DR. TATIANA'S
SEX ADVICE
TO ALL CREATION
The Definitive Guide to the Evolutionary Biology of Sex

   

What the Critics Say About Dr. Tatiana's Sex Advice to All Creation

San Francisco Chronicle - John McMurtrie

Darwin meets Dr. Ruth; Biologist on animals' bizarre sex lives

If the Rev. Jerry Falwell were to give up on humanity and assemble a
congregation of creatures, the handful that would qualify as truly
blessed would include the black vulture, the California mouse, the sea
horse, some termites and a wingless cockroach. Of all God's creatures
great and small, these few make up most of those that can claim,
without fear of eternal damnation, to be monogamous.

"True monogamy is rare," Olivia Judson writes in her whimsical,
irreverent and illuminating book, "Dr. Tatiana's Sex Advice to All Creation."
"So rare that it is one of the most deviant behaviors in biology."
Judson is a British, Stanford-educated evolutionary biologist whose
lighthearted view of the natural world is not unlike that of Gary
Larson, the cartoonist who imagines an animal kingdom inhabited by
creatures that are self-aware. Judson's clever device is to pose as
Tatiana, a saucy "sexpert" who answers letters from concerned and
curious creatures.

One of the aforementioned monogamists, a black vulture from Louisiana,
pens this note: "My husband and I have been faithfully married for
years, and we are shocked by what we read in your columns. . . . We
suggest you champion fidelity or shut up."

Tatiana's tart retort: "Remember: revulsion is in the belly of the
beholder. And if I may say so, gorging on carrion is considered revolting in
some circles."

Tatiana's essential message is one of tolerance, of being open to all
the wonders of the natural world. "Beyond the basic fact that males
make sperm and females make eggs," she writes, "there are no rules,
not even in what appear to be the most stereotypical gender-related
areas."

Tatiana cites countless examples of how creatures reproduce, forming
what she calls a "fabulous diversity."

There is, for instance, the European giant garden slug. A pair mates
for hours while suspended upside down on a string of mucus. Male
marine iguanas, to reduce the time it takes to release sperm,
masturbate when a female passes by. (Unlike most male creatures, they have
the advantage of sporting two penises.) The female midge (a tiny fly)
punctures the male's head and drinks up his innards as an apres-sex
snack.

Such feasting isn't restricted to the sex act: A sand shark fetus, as
Tatiana puts it, "gobbles up its embryonic brothers and sisters while
they are in the womb." (The technical term, charming it is not, is
intrauterine cannibalism.)

With great ease, Tatiana jumps from creature to creature to illustrate
her points, which include succinct and fascinating observations on
pleasure, rape, incest, self-fertilization and homosexuality. Among
those creatures that don't discriminate by gender in their sexual habits
are bonobos (or pygmy chimps), dolphins, razorbills (similar to
puffins) and small penguins that live in Antarctica.
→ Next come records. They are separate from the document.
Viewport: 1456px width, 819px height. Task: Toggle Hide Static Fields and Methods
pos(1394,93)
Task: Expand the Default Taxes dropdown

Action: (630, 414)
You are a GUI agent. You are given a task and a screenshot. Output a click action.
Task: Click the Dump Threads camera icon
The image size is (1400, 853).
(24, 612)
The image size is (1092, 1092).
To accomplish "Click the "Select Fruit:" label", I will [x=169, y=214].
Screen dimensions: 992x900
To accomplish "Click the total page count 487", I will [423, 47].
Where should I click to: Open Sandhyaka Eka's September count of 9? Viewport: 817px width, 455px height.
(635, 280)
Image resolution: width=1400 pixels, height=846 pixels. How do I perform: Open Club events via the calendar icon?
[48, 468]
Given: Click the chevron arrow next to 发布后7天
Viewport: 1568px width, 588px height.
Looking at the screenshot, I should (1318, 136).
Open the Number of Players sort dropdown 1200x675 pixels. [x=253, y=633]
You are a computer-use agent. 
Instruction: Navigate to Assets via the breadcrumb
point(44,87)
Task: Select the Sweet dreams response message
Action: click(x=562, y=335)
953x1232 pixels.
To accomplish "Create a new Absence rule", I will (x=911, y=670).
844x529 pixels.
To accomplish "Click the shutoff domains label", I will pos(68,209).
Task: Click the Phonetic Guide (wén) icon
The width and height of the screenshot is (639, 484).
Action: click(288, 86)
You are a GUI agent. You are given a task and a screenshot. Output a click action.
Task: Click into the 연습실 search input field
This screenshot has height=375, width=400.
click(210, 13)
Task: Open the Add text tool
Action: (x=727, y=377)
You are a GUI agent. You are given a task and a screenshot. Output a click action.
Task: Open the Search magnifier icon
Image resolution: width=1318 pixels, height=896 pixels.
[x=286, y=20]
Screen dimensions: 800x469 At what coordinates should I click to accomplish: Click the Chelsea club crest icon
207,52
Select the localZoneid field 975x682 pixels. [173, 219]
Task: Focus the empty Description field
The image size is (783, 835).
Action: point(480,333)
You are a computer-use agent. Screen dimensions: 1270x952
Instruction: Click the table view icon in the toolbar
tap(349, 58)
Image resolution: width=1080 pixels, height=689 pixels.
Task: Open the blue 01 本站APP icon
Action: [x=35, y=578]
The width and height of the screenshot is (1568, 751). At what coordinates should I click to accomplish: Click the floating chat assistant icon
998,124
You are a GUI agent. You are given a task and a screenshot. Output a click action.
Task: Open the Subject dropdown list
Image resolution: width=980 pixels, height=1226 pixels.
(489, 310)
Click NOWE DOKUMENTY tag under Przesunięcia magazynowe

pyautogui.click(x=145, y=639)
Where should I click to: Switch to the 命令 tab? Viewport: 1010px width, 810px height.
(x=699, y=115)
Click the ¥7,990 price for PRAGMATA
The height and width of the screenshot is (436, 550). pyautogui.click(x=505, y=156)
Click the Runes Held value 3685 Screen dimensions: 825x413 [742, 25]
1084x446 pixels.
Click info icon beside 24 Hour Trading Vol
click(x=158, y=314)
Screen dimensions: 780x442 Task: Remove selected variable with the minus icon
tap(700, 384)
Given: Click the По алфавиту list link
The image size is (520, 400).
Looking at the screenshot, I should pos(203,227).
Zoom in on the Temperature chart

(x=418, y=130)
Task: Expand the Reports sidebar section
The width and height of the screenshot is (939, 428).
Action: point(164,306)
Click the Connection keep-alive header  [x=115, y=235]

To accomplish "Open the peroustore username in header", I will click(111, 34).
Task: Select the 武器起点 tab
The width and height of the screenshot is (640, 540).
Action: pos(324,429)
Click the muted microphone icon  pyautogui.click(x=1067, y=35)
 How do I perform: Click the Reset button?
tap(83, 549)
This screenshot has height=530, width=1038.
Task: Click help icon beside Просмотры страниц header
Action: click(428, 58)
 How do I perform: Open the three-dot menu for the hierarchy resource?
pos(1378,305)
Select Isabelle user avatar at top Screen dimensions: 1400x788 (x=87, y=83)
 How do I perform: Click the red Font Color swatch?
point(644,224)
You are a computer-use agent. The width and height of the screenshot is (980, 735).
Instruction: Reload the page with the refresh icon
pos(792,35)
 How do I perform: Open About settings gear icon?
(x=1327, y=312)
Judson's habit of having Tatiana address "girls" and "boys" wears a
little thin, and she's too quick to cart out cliches and puns that would
make any creature groan. What serves her best are her flashes of
British understatement and a writing peppered with decidedly
nonscientific terminology such as "jiggery-pokery," "argy-bargy" and,
perhaps least Darwinian of all, "wankers."

As a final treat, Judson includes dozens of pages of small-print notes
and a bibliography. These show the breadth and depth of her scientific
research and hint at a wild, little-known world that researchers like
her are trying to understand. Somewhere out there, someone is studying
"copulatory plugs and paternity assurance in the nematode
Caenorhabditis elegans."

It may not sound too sexy, but who's to judge?